Purpose: The purpose of the report was to compare contemporary outcomes of carotid endarterectomy for asymptomatic carotid stenosis with published stroke rates for best medical management.

Methods: Patients who underwent carotid endarterectomy for asymptomatic stenosis during 2005 to 2007 were identified from the National Surgical Quality Improvement Program (NSQIP) database, a risk-adjusted, outcomes-based program to measure quality of surgical care. Over the study period the number of participating hospitals varied from 121 to 283, with about half being community hospitals.

Carotid endarterectomy for asymptomatic carotid stenosis was identified by selecting cases with the Current Procedural Terminology (CPT) code for carotid endarterectomy (35301), a post-operative International Classification of Diseases 9th Revision, Clinical Modification (ICD-9-CM) diagnosis code for occlusion and stenosis of the carotid artery without mention of cerebral infarction (433.10). To eliminate potentially symptomatic cases, cases were excluded if they had an impaired sensorium, coma, hemiplegia/hemiparesis, a history of transient ischemic attack, stroke with or without residual neurologic deficit, tumor involving the central nervous system, paraplegia/paraparesis, or quadriplegia/quadriparesis.

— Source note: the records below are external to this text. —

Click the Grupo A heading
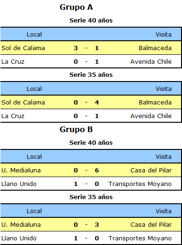The image size is (182, 245). (76, 7)
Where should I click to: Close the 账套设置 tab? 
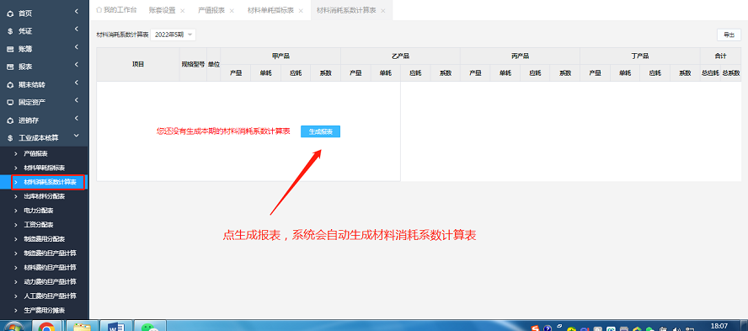click(182, 10)
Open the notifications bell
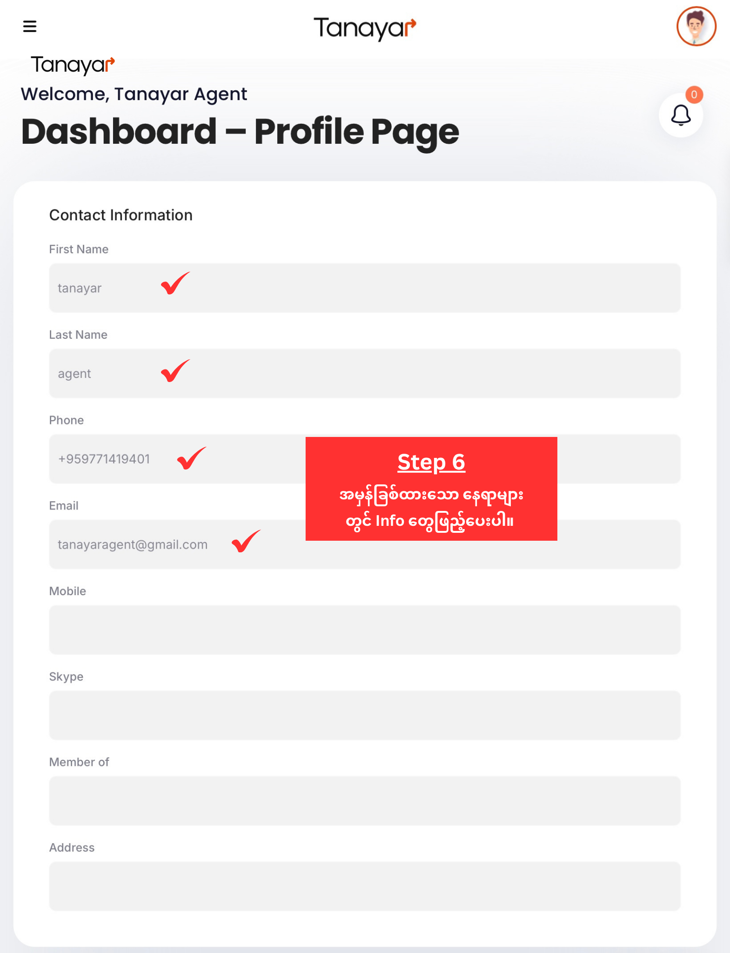The height and width of the screenshot is (953, 730). point(680,115)
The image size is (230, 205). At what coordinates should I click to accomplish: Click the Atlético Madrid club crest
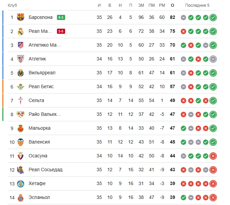pos(21,45)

Cases were also excluded if they had disseminated cancer, emergency case classification, chemotherapy or radiotherapy within 30 days, a simultaneous surgical procedure, or previous operation within 30 days. Less clear reasons for exclusion (which may have excluded some cases with surgical complications) included open wound with or without infection, systemic sepsis within 48 hours, and contaminated/dirty wound class.

Note that the approach used was unable to ascertain the degree of preoperative carotid stenosis among cases.